Recorded information:
........

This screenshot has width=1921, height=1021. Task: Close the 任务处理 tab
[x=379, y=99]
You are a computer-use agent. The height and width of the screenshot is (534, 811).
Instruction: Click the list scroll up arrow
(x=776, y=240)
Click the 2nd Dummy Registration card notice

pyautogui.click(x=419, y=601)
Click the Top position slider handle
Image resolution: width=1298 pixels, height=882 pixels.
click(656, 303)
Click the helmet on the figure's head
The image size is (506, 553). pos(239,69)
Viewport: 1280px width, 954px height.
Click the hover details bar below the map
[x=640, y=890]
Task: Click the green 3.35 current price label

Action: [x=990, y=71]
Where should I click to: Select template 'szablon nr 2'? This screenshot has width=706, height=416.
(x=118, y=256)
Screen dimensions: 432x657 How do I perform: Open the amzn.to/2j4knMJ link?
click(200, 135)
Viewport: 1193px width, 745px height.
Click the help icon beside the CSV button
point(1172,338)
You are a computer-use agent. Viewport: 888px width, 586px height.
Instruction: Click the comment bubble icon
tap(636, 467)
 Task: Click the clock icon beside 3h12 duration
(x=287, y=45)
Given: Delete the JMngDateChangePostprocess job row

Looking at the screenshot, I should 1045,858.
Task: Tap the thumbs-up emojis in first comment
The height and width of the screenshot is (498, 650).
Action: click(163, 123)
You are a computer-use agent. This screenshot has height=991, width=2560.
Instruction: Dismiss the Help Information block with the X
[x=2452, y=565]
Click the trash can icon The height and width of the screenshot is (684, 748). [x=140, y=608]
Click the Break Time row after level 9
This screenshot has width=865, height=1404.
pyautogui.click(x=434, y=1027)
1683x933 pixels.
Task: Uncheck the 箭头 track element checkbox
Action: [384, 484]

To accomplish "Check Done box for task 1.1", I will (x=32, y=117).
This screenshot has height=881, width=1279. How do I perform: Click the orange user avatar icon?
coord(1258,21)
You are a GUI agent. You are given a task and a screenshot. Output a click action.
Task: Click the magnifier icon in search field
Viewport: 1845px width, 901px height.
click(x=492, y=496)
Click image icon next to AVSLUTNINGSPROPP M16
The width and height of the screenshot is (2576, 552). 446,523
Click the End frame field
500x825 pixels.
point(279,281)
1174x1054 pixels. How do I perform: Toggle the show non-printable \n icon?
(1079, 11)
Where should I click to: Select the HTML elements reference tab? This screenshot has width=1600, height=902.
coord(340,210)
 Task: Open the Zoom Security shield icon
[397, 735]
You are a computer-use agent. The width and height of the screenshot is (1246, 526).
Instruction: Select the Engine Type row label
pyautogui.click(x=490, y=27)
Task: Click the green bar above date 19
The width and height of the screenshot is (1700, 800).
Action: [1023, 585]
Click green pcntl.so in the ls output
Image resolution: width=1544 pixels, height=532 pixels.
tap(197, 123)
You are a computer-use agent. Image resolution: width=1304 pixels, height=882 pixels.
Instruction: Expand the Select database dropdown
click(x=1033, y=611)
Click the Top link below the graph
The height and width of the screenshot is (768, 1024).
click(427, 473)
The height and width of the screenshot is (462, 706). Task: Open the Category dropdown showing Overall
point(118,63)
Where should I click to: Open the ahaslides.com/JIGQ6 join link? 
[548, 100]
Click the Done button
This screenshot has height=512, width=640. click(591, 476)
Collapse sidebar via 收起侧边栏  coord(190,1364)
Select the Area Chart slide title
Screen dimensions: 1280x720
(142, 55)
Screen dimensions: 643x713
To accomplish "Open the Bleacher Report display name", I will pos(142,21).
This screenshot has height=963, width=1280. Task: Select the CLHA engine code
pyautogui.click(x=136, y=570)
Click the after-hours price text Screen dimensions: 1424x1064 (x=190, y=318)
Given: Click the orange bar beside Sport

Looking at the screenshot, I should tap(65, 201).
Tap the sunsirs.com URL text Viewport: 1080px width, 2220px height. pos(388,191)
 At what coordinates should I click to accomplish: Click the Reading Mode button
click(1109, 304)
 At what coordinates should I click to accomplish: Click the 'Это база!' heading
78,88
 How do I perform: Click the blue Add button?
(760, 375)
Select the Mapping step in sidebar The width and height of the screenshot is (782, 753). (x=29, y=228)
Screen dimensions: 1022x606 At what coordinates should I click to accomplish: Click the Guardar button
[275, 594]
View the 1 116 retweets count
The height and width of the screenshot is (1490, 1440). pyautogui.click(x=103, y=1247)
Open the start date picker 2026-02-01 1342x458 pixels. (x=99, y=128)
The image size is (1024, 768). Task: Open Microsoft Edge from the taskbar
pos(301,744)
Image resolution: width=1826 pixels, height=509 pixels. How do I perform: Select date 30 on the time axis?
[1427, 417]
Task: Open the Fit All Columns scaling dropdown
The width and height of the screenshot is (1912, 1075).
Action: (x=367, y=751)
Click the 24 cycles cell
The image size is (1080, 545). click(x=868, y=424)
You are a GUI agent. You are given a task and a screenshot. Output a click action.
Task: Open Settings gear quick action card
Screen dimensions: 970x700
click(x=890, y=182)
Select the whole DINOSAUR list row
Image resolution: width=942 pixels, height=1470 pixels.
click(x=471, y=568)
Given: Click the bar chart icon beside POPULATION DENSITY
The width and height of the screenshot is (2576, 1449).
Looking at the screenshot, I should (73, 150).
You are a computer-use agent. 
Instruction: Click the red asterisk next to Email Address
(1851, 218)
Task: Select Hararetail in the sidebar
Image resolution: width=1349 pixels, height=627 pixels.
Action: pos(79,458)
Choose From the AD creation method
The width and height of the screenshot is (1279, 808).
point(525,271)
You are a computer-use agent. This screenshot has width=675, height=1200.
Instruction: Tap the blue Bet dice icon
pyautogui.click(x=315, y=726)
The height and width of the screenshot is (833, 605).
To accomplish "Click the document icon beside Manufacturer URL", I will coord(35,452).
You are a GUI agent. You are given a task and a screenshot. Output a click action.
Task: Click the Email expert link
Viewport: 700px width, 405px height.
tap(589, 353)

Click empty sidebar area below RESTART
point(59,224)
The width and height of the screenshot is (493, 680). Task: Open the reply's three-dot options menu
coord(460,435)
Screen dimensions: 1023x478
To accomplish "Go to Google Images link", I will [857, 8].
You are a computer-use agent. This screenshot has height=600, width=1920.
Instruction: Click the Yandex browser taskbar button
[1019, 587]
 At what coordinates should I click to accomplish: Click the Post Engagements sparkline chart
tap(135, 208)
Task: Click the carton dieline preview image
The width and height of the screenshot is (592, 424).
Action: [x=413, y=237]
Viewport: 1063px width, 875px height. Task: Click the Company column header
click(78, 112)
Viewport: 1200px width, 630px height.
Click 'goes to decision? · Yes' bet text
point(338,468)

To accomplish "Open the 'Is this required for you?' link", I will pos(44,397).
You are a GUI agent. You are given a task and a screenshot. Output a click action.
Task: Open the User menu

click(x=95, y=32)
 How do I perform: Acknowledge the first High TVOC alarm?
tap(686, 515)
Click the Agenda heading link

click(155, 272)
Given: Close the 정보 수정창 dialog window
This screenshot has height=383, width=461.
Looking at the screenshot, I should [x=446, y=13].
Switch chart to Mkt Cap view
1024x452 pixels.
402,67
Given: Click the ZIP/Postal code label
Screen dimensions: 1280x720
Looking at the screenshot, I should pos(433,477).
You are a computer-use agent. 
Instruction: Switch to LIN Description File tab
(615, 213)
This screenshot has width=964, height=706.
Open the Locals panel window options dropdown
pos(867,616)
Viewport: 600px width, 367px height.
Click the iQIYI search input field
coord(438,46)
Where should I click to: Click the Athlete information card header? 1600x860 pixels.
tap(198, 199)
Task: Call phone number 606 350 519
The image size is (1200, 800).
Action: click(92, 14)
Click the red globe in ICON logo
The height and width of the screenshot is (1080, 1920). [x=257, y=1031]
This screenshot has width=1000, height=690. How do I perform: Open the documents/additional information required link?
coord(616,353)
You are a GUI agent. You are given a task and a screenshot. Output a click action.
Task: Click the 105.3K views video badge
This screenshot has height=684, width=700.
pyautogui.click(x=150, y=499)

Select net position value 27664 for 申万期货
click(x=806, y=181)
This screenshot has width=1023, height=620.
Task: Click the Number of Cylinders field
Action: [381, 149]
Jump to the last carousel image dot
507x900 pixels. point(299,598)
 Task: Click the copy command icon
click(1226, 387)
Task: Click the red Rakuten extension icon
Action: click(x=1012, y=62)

........

The task: Write down how many lines of the data above contain the string "computer", and include nothing besides that number.

Finished exercise: 9